[vimeo 130390686 w=600 h=338]
Watch this tutorial using the video above, or read the written instructions below.
One of my favorite methods to manipulate texture blends with my images is to use the Blend If setting, which is located inside of the Layer Styles window.
Lets walk through the steps to apply this to your images:
- Start with an image and texture in the Layers panel, with the texture layer active and highlighted.

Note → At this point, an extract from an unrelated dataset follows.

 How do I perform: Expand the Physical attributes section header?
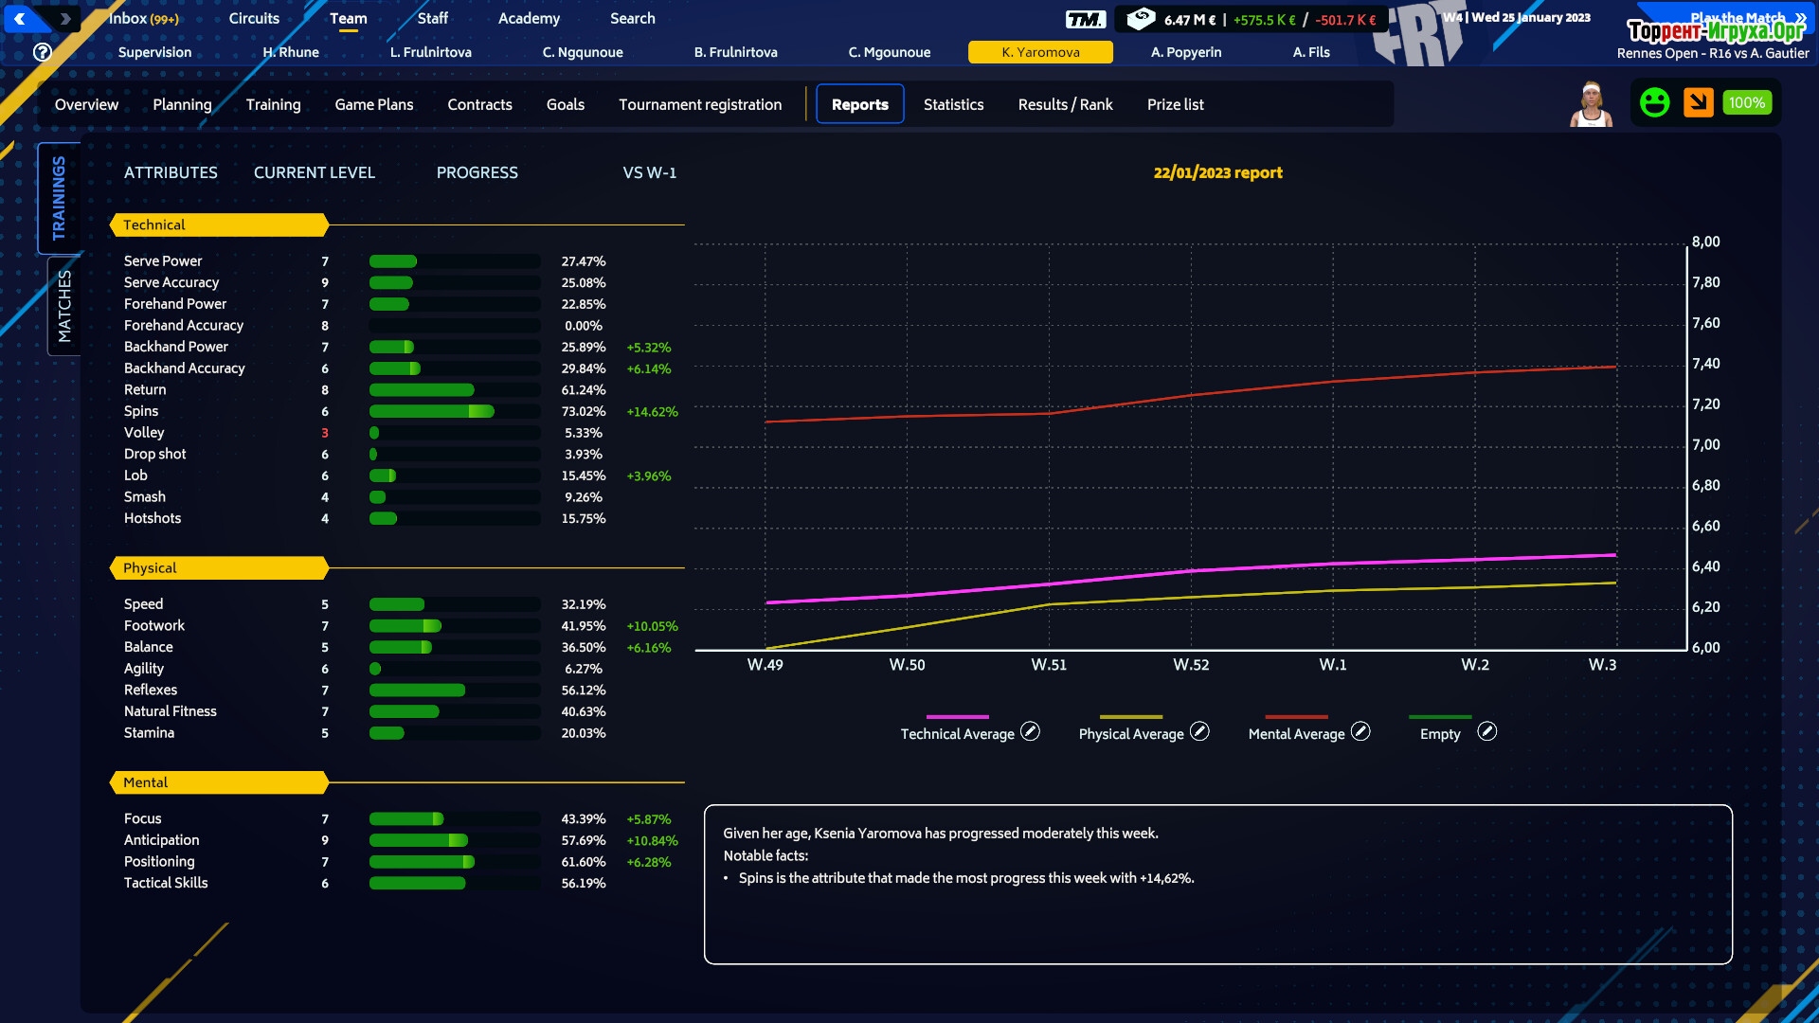[219, 567]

- The next step is to access the Layers Style window. There are a few ways to do this. First, you can use the menu and choose LAYER > LAYER STYLES > BLENDING OPTIONS. I prefer to use a faster method, which is to double-click the layer to which I want to apply the layer style (make sure that you click in the blank space to the right of the thumbnail).
- Now, inside of the Layer Style window, move your attention towards the Blend If section at the bottom. There are two sliders in this section: one for the layer you have selected and one for the underlying layer. The way it works, is as you move these sliders around, Photoshop will blend the layer if it is black, white, or a shade of gray, depending on which direction you move the sliders.
- Lets put this to the test. First, hold the OPT key (PC: ALT), and move the This Layer white slider to the left until it is set to 160 (image A). This hides the white and light gray portions of the texture image. Then, hold the OPT key (PC: ALT), and move the Underlying Layer black slider to the right (set to 215), which forces the black and dark shades of gray from the photo below to punch through the texture image (image B). The biggest thing to remember in order to get a smooth blend is to hold the OPT key (PC: ALT key) when sliding to split the slider. There is really no right or wrong way to use this slider. Watch the preview and move the sliders around until you get it to where you like it.
- When you are finished with the Layer Style window, click OK. An icon will appear to the right of the texture layer, indicating that it has a layer style applied to it.